Reputation: 387
I'm trying to rename LI and TABLE which is coming from HTML Coversion Like
Document{-> RETAINTYPE(MARKUP)};
LI{->MARK(List)};
Document{-> RETAINTYPE};
Its Fine. But When Im Using Same Script for Table Like
DECLARE TableContent;
Document{-> RETAINTYPE(MARKUP)};
TABLE{->MARK(TableContent)};
Document{-> RETAINTYPE};
Its Not tagged
Input File
<table class="IM-Core-Table TableOverride-1" id="t1" border="1">
<colgroup><col /></colgroup>
<colgroup><col /></colgroup>
<colgroup><col /></colgroup>
<colgroup><col /></colgroup><tbody>
<tr class="IM-Core-Table _idGenTableRowColumn-1">
<td valign="top" style=""><p class="MsoNormal"><aname="para201">ICD-10</a></p>
</td>
<td valign="top" style=""><p class="MsoNormal"><a name="para202">Males</a></p>
</td>
<td valign="top" style=""><p class="MsoNormal"><a name="para203">Females</a></p>
</td>
<td valign="top" style=""><p class="MsoNormal"><a name="para204">Total</a></p>
</td>
</tr>
<tr class="IM-Core-Table _idGenTableRowColumn-1">
Mood disorders (F30-F39)

**Data block:**
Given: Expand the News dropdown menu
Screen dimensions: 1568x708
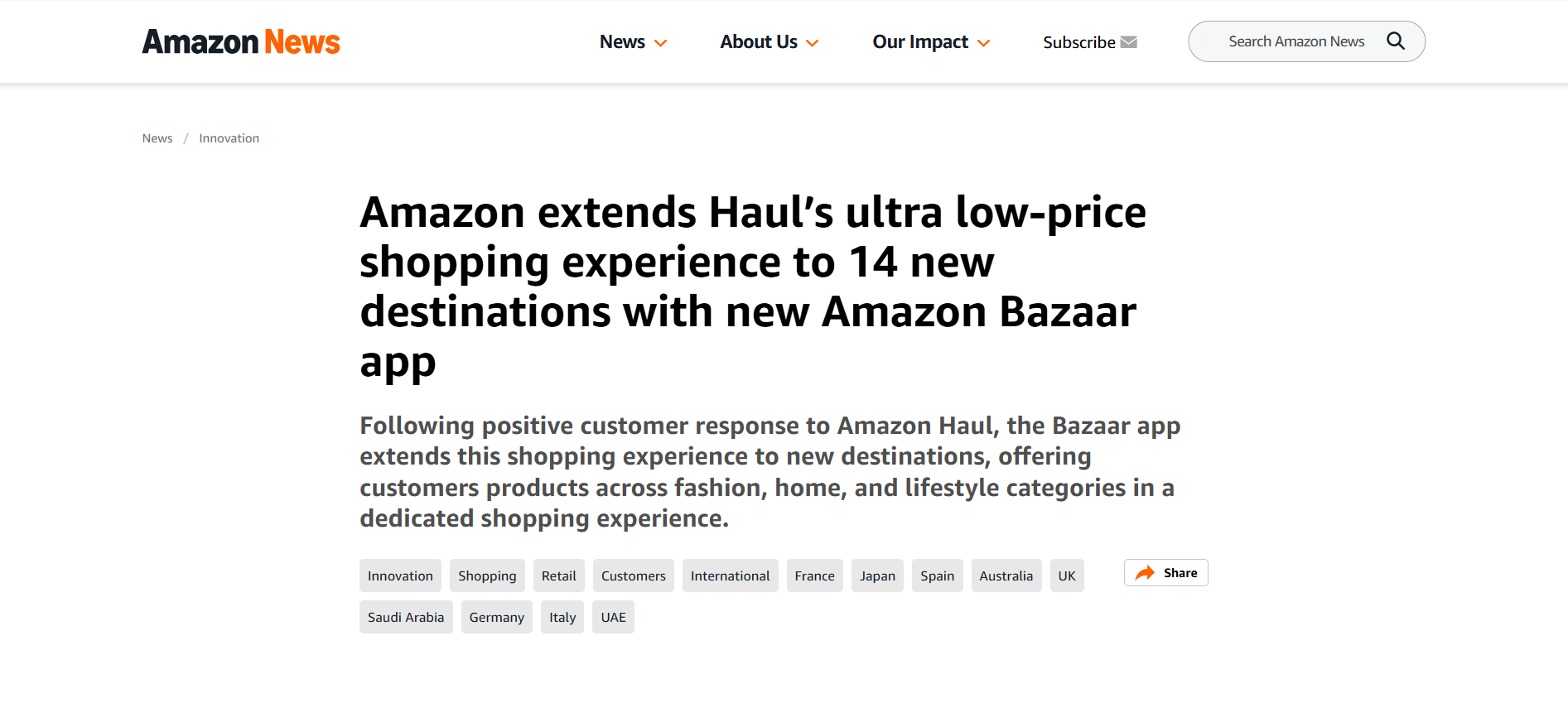Looking at the screenshot, I should (633, 42).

**Set exercise:** Extend the forum post on tagging TABLE markup, picking up right after its last line. The data has nothing to do with the forum post on tagging TABLE markup.

**Task answer:**
2 10 12 Neurotic, stress-related and somatoform disorders (F40- F48) 0 5 5 Problems related to social environment (Z60) 0 2 2</tbody>
</table>
Upvotes: 0
Views: 73
Reputation: 3113
The problem is that the html contains spaces and lines breaks. By default, the HtmlAnnotator creates an annotation for the content of an html element. This means that, if there is a line break after the opening tag, then the created annotation starts at the offset of the line break. Line breaks like white spaces and markup are not visible by default, and everything that starts with something invisible is also invisible. The simplest solution would be to make them visible temporarily and trim the begin/end of any unwanted/invisible spans, e.g., whitespaces and line breaks.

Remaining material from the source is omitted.